» **Supplied passage**
--------------------

Background: Acute, massive, unilateral hydrothorax is an uncommon but well-recognized complication of peritoneal dialysis. Its clinical course and treatment outcome after a recently advocated technique of video-assisted thoracoscopic (VATS) talc pleurodesis remains unclear.
Methods and results: Between July 1998 and March 2002, among 475 CAPD patients in two regional hospitals in Hong Kong, nine patients (three men, six women, mean age 53+/-12 years) developed acute hydrothorax due to pleuroperitoneal communication (R=8, L=1) within 5.8+/-4.2 months (median, 5.2 m; range, 2 days to 11.6 months) of commencing peritoneal dialysis. Analysis of simultaneously obtained peritoneal and pleural fluid in all subjects only showed concordance in protein content (consistently<4 g/l), while fluid glucose and lactate dehydrogenase levels were not comparable. The methylene blue test was negative (n=4). Radionuclide scan (n=6) and contrast CT peritoneography (CTP, n=3) detected pleuroperitoneal communication in half and one-third of the patients, respectively. All patients underwent pleurodesis achieved by talc insufflation into the pleural cavity under VATS guidance. All patients were successfully returned to peritoneal dialysis. After a mean follow-up of 18.8+/-12.5 months, hydrothorax recurred in one patient (at 7 months after pleurodesis), who was successfully treated by repeating the procedure.

--------------------

(Pixel coordinate grounding entries)
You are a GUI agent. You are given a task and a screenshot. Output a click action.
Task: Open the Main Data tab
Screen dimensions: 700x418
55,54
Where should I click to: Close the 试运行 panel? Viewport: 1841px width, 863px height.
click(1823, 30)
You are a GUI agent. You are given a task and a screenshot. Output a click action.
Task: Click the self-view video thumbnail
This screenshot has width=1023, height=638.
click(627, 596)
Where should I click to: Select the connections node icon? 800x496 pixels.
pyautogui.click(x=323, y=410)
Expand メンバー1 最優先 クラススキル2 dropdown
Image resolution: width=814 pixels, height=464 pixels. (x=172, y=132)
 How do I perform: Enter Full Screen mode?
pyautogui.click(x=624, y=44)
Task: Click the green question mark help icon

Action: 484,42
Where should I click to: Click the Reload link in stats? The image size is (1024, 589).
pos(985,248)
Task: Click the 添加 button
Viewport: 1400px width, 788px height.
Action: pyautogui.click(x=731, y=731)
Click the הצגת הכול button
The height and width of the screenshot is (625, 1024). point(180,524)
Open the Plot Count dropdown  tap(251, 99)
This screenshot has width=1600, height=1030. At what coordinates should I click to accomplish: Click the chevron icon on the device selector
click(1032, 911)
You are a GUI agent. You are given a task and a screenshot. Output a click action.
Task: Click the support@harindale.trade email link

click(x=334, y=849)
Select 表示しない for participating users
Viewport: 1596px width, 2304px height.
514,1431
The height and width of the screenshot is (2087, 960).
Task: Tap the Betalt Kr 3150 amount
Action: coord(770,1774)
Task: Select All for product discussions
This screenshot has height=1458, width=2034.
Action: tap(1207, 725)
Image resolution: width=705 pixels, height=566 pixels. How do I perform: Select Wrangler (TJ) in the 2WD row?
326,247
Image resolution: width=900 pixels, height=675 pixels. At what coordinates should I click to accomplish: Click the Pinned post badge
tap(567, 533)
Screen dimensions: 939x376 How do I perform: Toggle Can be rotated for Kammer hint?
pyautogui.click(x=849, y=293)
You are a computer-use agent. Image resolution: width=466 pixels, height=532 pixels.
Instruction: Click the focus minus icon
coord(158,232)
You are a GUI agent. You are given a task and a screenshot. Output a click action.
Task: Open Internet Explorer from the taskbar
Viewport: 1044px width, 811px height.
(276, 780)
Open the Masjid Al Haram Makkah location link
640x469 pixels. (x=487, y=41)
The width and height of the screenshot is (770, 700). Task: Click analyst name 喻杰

--------------------

Please resume the abstract on hydrothorax in peritoneal dialysis patients, picking up right after its final sentence. These entries have no connection to the text about hydrothorax in peritoneal dialysis.

Conclusions: Hydrothorax complicating CAPD is more commonly right-sided, and tends to occur within the first year of starting peritoneal dialysis. Isotope scan and CTP are insensitive in diagnosing pleuroperitoneal communication. A low pleural fluid protein content is the most consistent biochemical finding. VATS talc pleurodesis is a safe and reliable treatment of choice that allows sustained continuation of CAPD with low recurrence rate.